AP and Co Ltd opposed both of Yellow Bulldog’s applications on the following basis:

  • It had used the sign GEEKCORE in the United Kingdom since November 2014 (relying on Section 5(4)(a) of the Trademarks Act, namely passing off).
  • Yellow Bulldog had full knowledge of AP’s sign when it applied for the GEEKSTORE mark and this amounted to bad faith on Yellow Bulldog’s part (relying on Section 3(6)).

On 10 August 2018 AP filed an application to register GEEKCORE, which Yellow Bulldog opposed.

The three oppositions were later consolidated. On 4 June 2020 a UKIPO hearing officer found in favour of AP on the basis of its passing-off claim and therefore upheld AP’s oppositions and rejected Yellow Bulldog’s opposition.

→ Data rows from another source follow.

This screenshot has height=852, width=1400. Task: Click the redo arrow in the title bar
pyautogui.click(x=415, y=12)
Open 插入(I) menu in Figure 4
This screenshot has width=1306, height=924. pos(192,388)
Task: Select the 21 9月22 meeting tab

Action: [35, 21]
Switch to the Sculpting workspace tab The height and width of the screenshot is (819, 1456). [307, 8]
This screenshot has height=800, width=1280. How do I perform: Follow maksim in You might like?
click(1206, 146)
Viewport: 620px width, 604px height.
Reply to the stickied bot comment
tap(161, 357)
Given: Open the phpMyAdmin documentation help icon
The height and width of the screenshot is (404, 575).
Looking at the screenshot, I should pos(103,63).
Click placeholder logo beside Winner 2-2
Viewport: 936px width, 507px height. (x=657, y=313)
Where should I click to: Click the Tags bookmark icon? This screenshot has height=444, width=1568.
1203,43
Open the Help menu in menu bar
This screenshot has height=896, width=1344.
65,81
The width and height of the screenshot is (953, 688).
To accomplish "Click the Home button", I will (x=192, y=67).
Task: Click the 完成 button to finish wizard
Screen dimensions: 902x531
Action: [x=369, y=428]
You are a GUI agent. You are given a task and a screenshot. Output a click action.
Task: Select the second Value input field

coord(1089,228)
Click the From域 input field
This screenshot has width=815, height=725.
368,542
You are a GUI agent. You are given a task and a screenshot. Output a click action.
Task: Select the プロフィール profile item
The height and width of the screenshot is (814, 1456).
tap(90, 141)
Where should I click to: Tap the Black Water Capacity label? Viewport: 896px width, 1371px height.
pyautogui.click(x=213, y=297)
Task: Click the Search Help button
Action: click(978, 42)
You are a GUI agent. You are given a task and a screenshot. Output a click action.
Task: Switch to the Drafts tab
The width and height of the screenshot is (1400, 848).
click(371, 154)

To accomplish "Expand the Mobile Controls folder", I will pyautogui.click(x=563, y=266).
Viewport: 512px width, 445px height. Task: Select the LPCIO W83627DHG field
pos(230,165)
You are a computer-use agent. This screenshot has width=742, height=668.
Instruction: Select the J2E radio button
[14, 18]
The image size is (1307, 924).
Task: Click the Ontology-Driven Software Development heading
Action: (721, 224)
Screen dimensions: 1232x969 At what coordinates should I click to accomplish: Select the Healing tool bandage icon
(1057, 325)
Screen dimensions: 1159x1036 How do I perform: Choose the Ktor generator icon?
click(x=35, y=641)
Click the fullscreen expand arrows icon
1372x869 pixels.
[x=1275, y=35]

Yellow Bulldog appealed the UKIPO decision to the UK High Court. AP defended the appeal on the basis of its successful passing-off claim alone. The bad-faith claim was dropped.

Passing off

A passing-off claim is based on the principle that no one has the right to represent their goods or services as those of somebody else. AP was required to demonstrate the following:

  • It had generated UK goodwill in GEEKCORE (with such goodwill being more than trivial).
  • The GEEKSTORE mark led to deception or a likelihood of deception on the part of the public.
  • This resulted in damage to GEEKCORE. 


Evidence submitted by AP showed that it had been trading under the GEEKCORE brand name since as early as 12 November 2014 and had built up more than trivial goodwill among a section of the public. Among other evidence, a Google Analytics report showed website traffic to ‘’ in excess of 1 million users and that 30% of visitors to the site were returning visitors. 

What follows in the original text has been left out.